# WORK TASK
What you give back should match the entries below character for character.

--- RECORD EXTRACTS ---

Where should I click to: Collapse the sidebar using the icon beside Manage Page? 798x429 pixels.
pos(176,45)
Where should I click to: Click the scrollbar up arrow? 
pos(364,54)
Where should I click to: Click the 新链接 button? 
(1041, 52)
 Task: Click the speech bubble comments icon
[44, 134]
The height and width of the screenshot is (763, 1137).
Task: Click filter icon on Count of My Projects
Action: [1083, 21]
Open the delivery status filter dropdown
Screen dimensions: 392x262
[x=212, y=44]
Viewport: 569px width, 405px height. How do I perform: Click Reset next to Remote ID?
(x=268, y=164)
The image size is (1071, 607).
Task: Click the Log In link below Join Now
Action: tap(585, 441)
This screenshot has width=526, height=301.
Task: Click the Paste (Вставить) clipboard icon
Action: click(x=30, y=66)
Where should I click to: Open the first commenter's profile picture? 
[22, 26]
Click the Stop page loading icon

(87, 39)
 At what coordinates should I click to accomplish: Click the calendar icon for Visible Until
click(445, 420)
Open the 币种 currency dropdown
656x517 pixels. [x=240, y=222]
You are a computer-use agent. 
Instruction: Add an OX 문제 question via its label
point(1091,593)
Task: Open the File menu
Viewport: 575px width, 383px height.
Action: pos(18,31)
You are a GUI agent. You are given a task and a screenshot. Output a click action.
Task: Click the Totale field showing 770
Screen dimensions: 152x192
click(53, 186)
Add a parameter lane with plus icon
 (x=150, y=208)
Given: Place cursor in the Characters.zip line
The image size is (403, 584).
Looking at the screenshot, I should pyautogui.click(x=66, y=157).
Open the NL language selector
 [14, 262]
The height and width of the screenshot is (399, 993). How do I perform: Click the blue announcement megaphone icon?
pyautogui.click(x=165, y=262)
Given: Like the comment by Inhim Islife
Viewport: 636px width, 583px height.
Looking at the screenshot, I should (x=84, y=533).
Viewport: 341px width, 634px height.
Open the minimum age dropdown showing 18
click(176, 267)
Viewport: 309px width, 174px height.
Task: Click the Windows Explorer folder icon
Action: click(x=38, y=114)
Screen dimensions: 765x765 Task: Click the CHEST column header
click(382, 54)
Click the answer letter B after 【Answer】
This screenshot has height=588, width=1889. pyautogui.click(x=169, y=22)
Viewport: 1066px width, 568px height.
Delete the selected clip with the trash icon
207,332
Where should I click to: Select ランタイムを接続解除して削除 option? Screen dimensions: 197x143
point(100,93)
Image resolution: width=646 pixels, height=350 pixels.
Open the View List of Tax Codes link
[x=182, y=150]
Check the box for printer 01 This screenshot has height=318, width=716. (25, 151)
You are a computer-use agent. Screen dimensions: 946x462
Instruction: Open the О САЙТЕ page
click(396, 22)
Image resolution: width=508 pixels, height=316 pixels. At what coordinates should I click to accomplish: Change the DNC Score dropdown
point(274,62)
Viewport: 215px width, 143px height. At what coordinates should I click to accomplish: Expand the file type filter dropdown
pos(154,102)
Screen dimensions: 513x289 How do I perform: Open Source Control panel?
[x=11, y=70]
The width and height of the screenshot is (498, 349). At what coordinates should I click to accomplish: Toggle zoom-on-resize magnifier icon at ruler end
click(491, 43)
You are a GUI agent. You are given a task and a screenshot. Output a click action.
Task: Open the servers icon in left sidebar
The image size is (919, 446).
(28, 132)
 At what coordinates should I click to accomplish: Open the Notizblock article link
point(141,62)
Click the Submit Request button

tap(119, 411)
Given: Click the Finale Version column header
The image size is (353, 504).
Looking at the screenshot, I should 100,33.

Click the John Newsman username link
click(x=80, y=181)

---

# ANSWER FOR THE TASK
Where should I click to: Collapse the sidebar using the icon beside Manage Page? 798x429 pixels.
pos(176,45)
Where should I click to: Click the scrollbar up arrow? 
pos(364,54)
Where should I click to: Click the 新链接 button? 
(1041, 52)
 Task: Click the speech bubble comments icon
[44, 134]
The height and width of the screenshot is (763, 1137).
Task: Click filter icon on Count of My Projects
Action: [1083, 21]
Open the delivery status filter dropdown
Screen dimensions: 392x262
[x=212, y=44]
Viewport: 569px width, 405px height. How do I perform: Click Reset next to Remote ID?
(x=268, y=164)
The image size is (1071, 607).
Task: Click the Log In link below Join Now
Action: tap(585, 441)
This screenshot has width=526, height=301.
Task: Click the Paste (Вставить) clipboard icon
Action: click(x=30, y=66)
Where should I click to: Open the first commenter's profile picture? 
[22, 26]
Click the Stop page loading icon

(87, 39)
 At what coordinates should I click to accomplish: Click the calendar icon for Visible Until
click(445, 420)
Open the 币种 currency dropdown
656x517 pixels. [x=240, y=222]
You are a computer-use agent. 
Instruction: Add an OX 문제 question via its label
point(1091,593)
Task: Open the File menu
Viewport: 575px width, 383px height.
Action: pos(18,31)
You are a GUI agent. You are given a task and a screenshot. Output a click action.
Task: Click the Totale field showing 770
Screen dimensions: 152x192
click(53, 186)
Add a parameter lane with plus icon
 (x=150, y=208)
Given: Place cursor in the Characters.zip line
The image size is (403, 584).
Looking at the screenshot, I should pyautogui.click(x=66, y=157).
Open the NL language selector
 [14, 262]
The height and width of the screenshot is (399, 993). How do I perform: Click the blue announcement megaphone icon?
pyautogui.click(x=165, y=262)
Given: Like the comment by Inhim Islife
Viewport: 636px width, 583px height.
Looking at the screenshot, I should (x=84, y=533).
Viewport: 341px width, 634px height.
Open the minimum age dropdown showing 18
click(176, 267)
Viewport: 309px width, 174px height.
Task: Click the Windows Explorer folder icon
Action: click(x=38, y=114)
Screen dimensions: 765x765 Task: Click the CHEST column header
click(382, 54)
Click the answer letter B after 【Answer】
This screenshot has height=588, width=1889. pyautogui.click(x=169, y=22)
Viewport: 1066px width, 568px height.
Delete the selected clip with the trash icon
207,332
Where should I click to: Select ランタイムを接続解除して削除 option? Screen dimensions: 197x143
point(100,93)
Image resolution: width=646 pixels, height=350 pixels.
Open the View List of Tax Codes link
[x=182, y=150]
Check the box for printer 01 This screenshot has height=318, width=716. (25, 151)
You are a computer-use agent. Screen dimensions: 946x462
Instruction: Open the О САЙТЕ page
click(396, 22)
Image resolution: width=508 pixels, height=316 pixels. At what coordinates should I click to accomplish: Change the DNC Score dropdown
point(274,62)
Viewport: 215px width, 143px height. At what coordinates should I click to accomplish: Expand the file type filter dropdown
pos(154,102)
Screen dimensions: 513x289 How do I perform: Open Source Control panel?
[x=11, y=70]
The width and height of the screenshot is (498, 349). At what coordinates should I click to accomplish: Toggle zoom-on-resize magnifier icon at ruler end
click(491, 43)
You are a GUI agent. You are given a task and a screenshot. Output a click action.
Task: Open the servers icon in left sidebar
The image size is (919, 446).
(28, 132)
 At what coordinates should I click to accomplish: Open the Notizblock article link
point(141,62)
Click the Submit Request button

tap(119, 411)
Given: Click the Finale Version column header
The image size is (353, 504).
Looking at the screenshot, I should 100,33.

Click the John Newsman username link
click(x=80, y=181)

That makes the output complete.